The original poster had problems with newer (than 1.0) version of 
dosemu,  running suid. Older version of dosemu with suid bit set had all 
rights without  the -s option.
Perhaps his problems vanish, if he uses -s.

Reinhard

Re: Running DOSEMU as user

[Danilo Godec]

On 02. 02. 2010 22:26, Paul Crawford wrote:
>> Did you start dosemu with the -s option? The suid bit alone doesn't
>> give enough rights any longer.
>
> The question is do they need such rights? You should be able to run
> dosmeu as a user without getting the ability to go direct to hardware
> (which -s allows) unless that is a real requirement for users.

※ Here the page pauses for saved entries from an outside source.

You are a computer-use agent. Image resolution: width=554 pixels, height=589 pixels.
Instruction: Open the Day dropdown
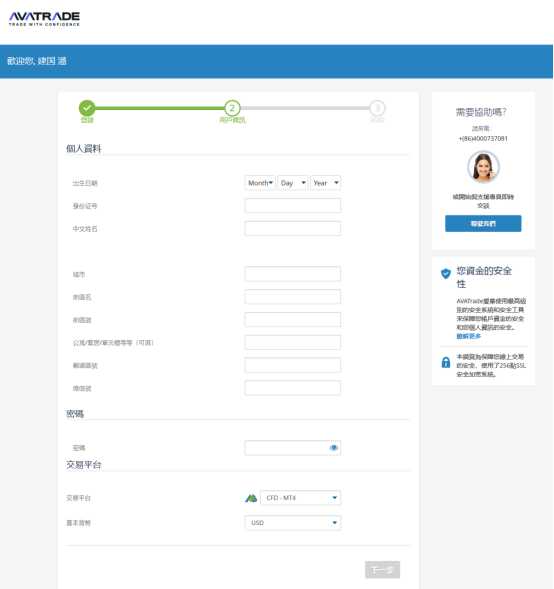point(293,183)
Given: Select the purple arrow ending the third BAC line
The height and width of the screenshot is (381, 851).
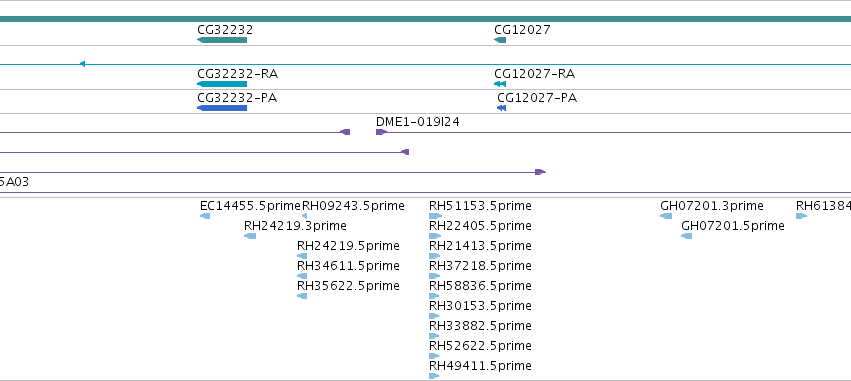Looking at the screenshot, I should click(x=541, y=172).
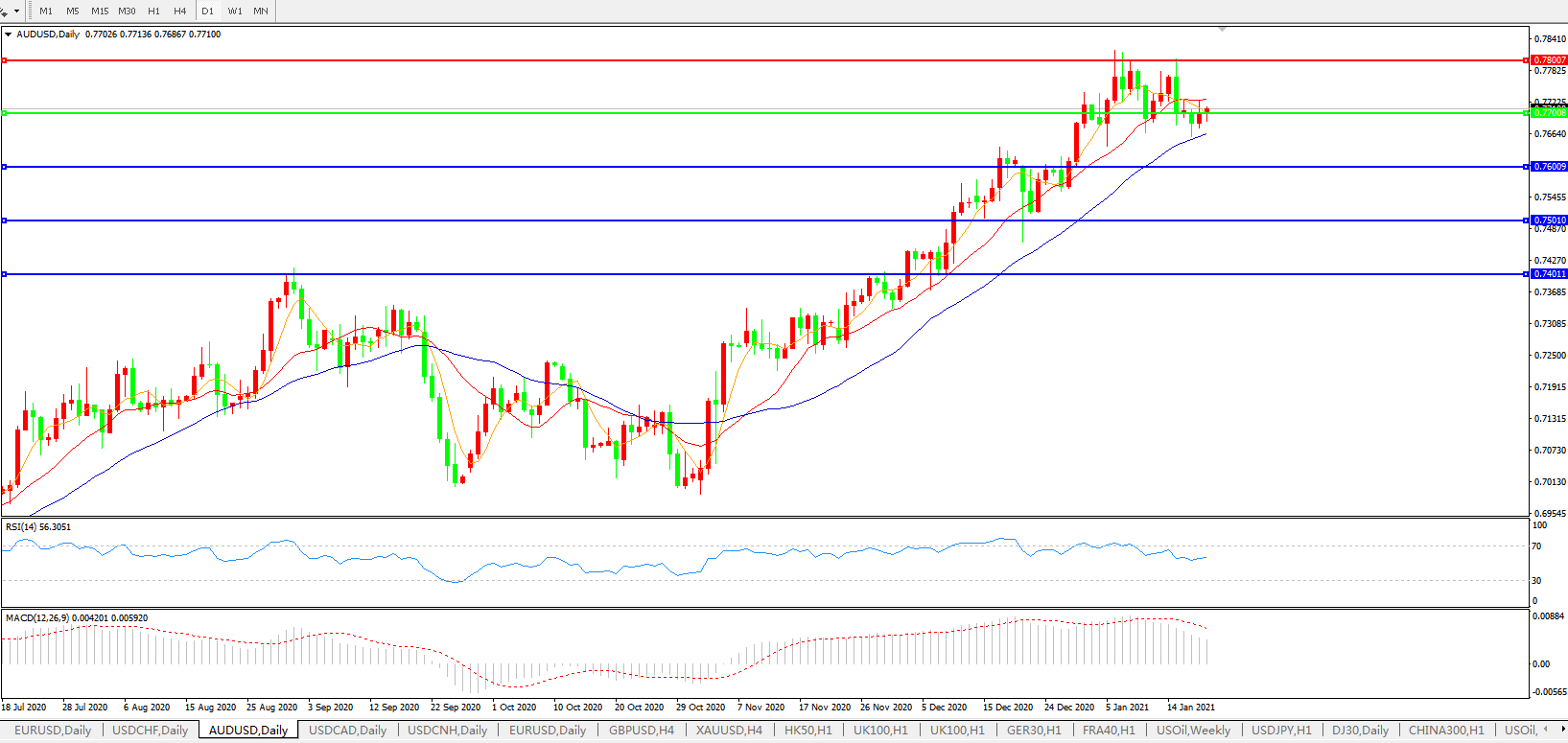Select the DJ30,Daily chart tab
Viewport: 1568px width, 743px height.
pos(1360,731)
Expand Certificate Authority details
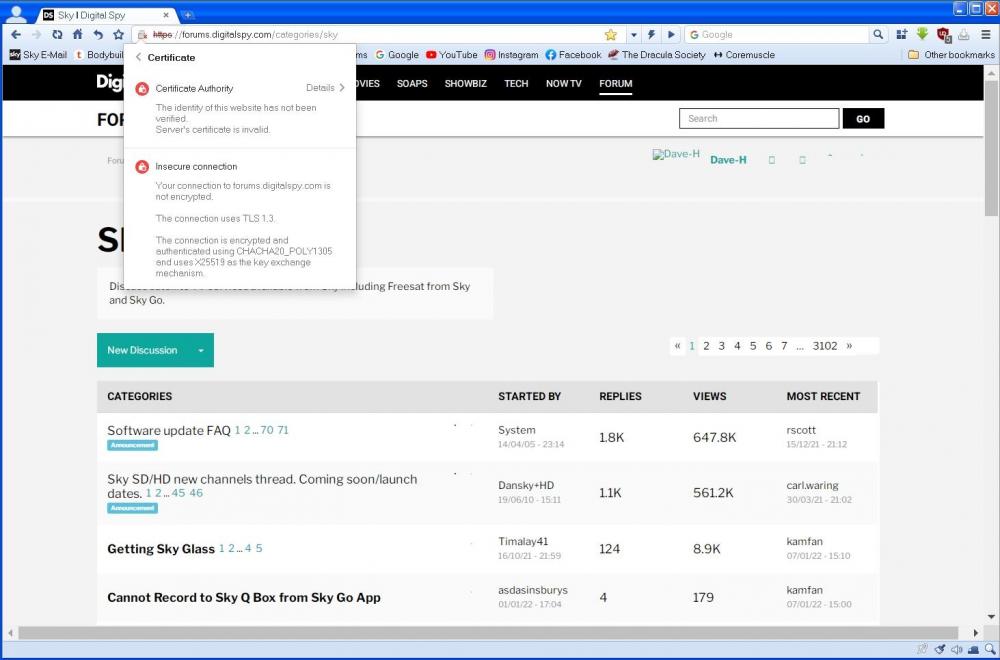The height and width of the screenshot is (660, 1000). tap(326, 88)
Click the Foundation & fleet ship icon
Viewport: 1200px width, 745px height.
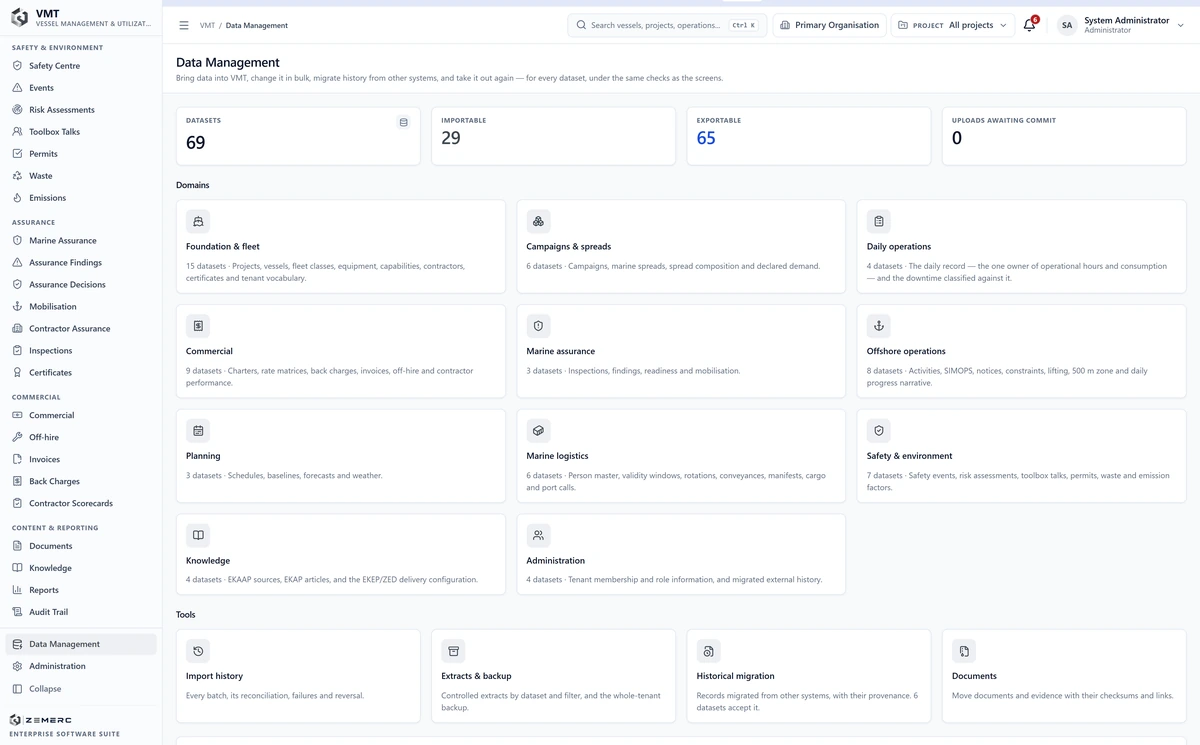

Every DOSEMU session has to connect to a Novell (IPX based) server. I
used 'direct networking' on the old version and it worked well, so I'd
like to keep using it.

And as far as I know IPX requires root privileges.

> For most things (serial ports and printing) you don't need this and
> don't want to give it out.
>
> We do in our application as we need direct hardware access, but that
> is not given to all+sundry who can log in.

When users login (via telnet over a SSH tunnel) DOS is automatically
started for them, they're automatically logged into Novell server and
their application start automatically.

Regards, Danilo

Re: Running DOSEMU as user

[Reinhard Karcher]

Am Mittwoch 03 Februar 2010 09:29:49 schrieb Danilo Godec:
> 
> Every DOSEMU session has to connect to a Novell (IPX based) server. I
> used 'direct networking' on the old version and it worked well, so
>  I'd like to keep using it.
> 
> And as far as I know IPX requires root privileges.
> 

You could mount the Netware volumes in Linux and use lredir in dosemu.

Reinhard

Re: Running DOSEMU as user

[Danilo Godec]

Just to recap - on OpenSuSE 11.2 (and reportedly earlier versions too)
one has to disable apparmor completely using 'apparmor=0' kernel boot
parameter. Otherwise the 'sysctl' setting is ignored.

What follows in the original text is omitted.